§ **WHAT NEEDS TO BE DONE**
Take the lines below from the one with "This screenshot has height=230, width=200." through the one with "Task: Click the comment" and retype them exactly. Include nothing else, and no pictures.

┌─ DATA EXTRACTS

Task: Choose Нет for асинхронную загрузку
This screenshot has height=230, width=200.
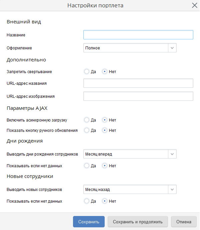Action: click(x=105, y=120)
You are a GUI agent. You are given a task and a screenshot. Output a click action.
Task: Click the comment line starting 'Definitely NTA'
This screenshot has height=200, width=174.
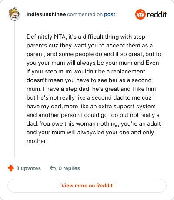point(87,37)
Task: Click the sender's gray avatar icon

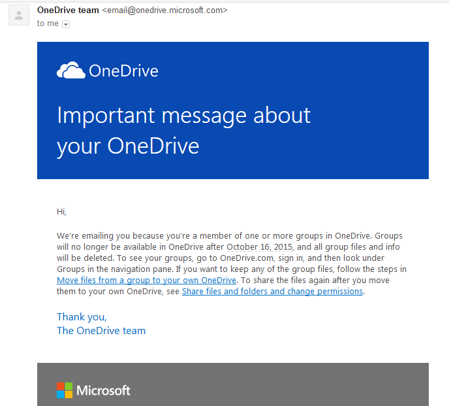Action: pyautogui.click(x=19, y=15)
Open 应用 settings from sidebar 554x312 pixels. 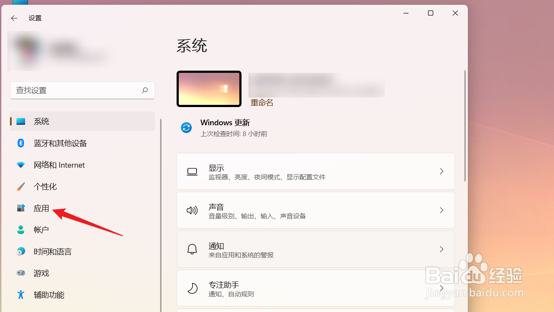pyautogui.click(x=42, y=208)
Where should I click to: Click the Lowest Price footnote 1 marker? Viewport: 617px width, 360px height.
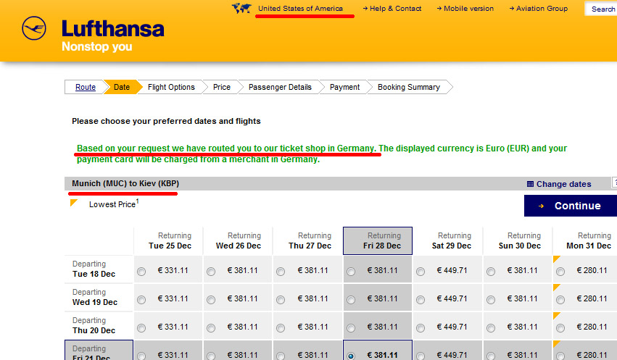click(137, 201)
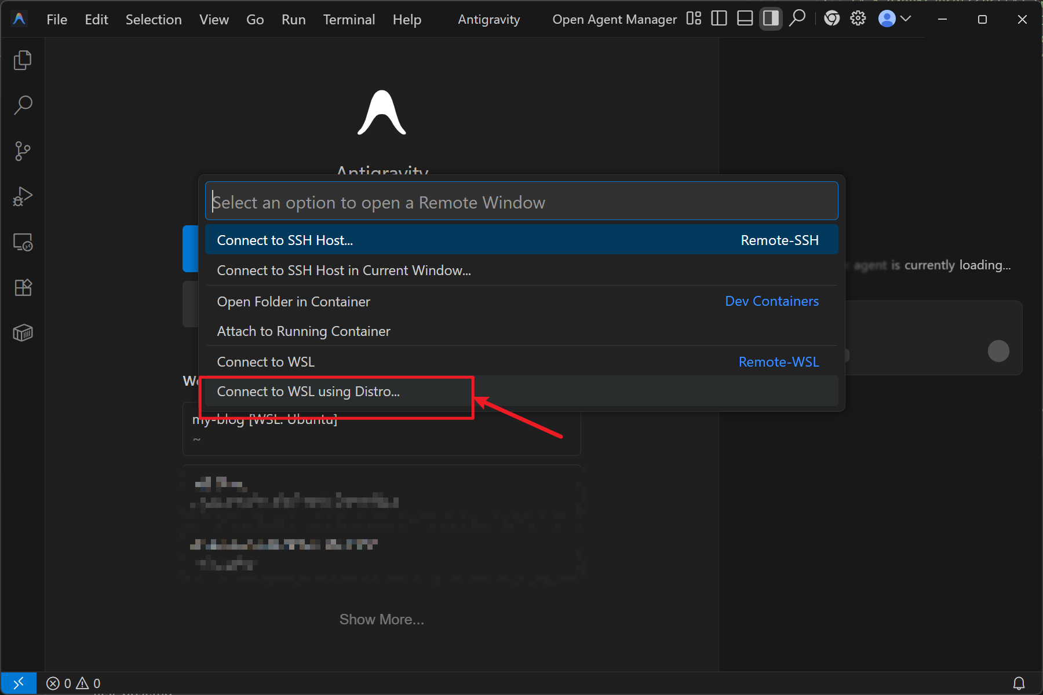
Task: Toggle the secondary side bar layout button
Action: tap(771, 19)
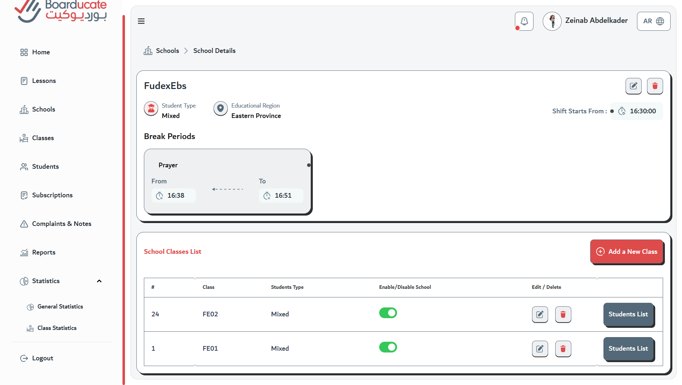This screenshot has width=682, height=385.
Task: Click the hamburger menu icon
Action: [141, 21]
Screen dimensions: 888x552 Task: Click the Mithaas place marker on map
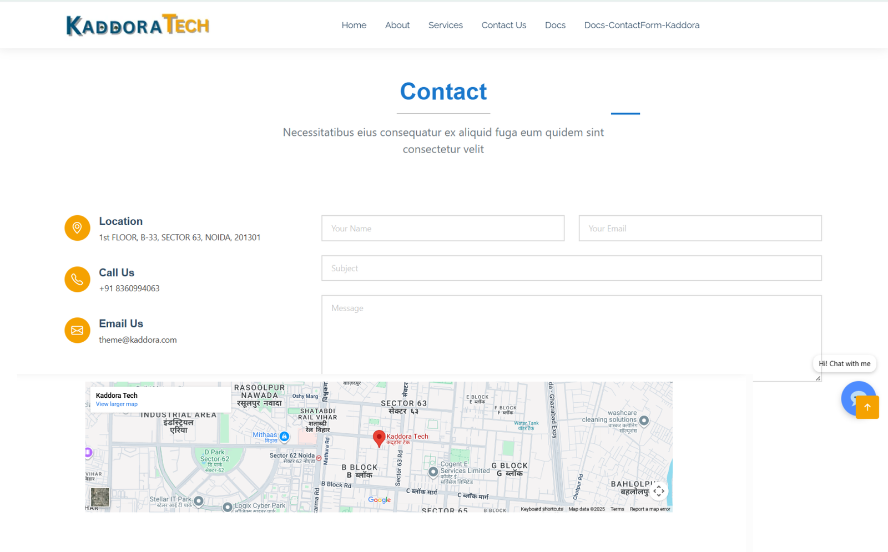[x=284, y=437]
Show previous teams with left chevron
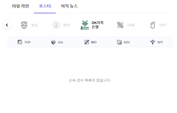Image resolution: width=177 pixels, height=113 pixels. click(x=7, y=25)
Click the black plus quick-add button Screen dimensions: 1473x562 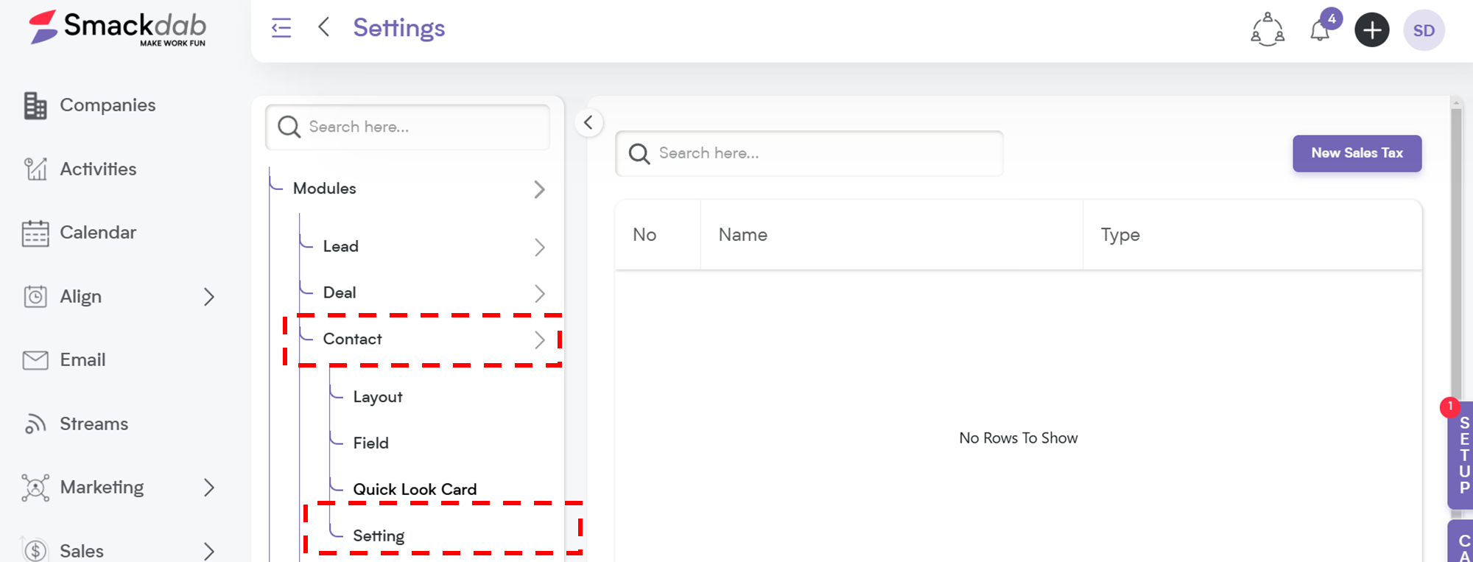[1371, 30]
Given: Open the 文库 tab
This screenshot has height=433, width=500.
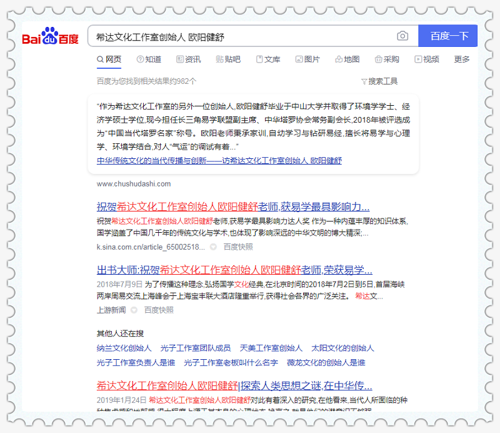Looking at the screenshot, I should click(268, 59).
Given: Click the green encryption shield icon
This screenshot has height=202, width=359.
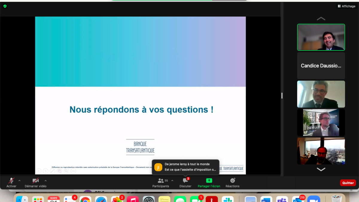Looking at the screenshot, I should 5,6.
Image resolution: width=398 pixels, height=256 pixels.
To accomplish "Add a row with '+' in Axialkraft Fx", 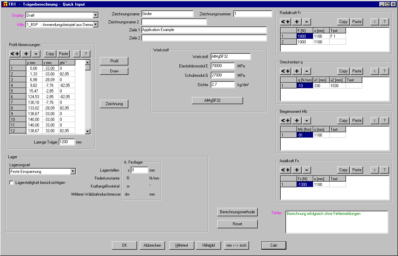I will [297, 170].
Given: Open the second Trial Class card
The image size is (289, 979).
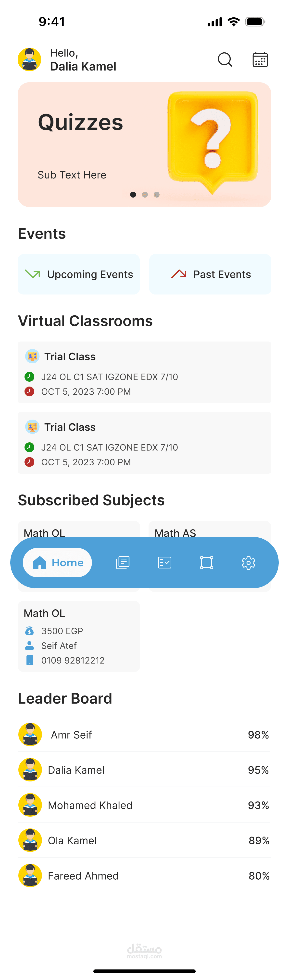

└─

§ **PROBLEM SOLUTION**
This screenshot has height=230, width=200.
Action: click(x=105, y=120)
You are a GUI agent. You are given a task and a screenshot. Output a click action.
Task: Click the comment line starting 'Definitely NTA'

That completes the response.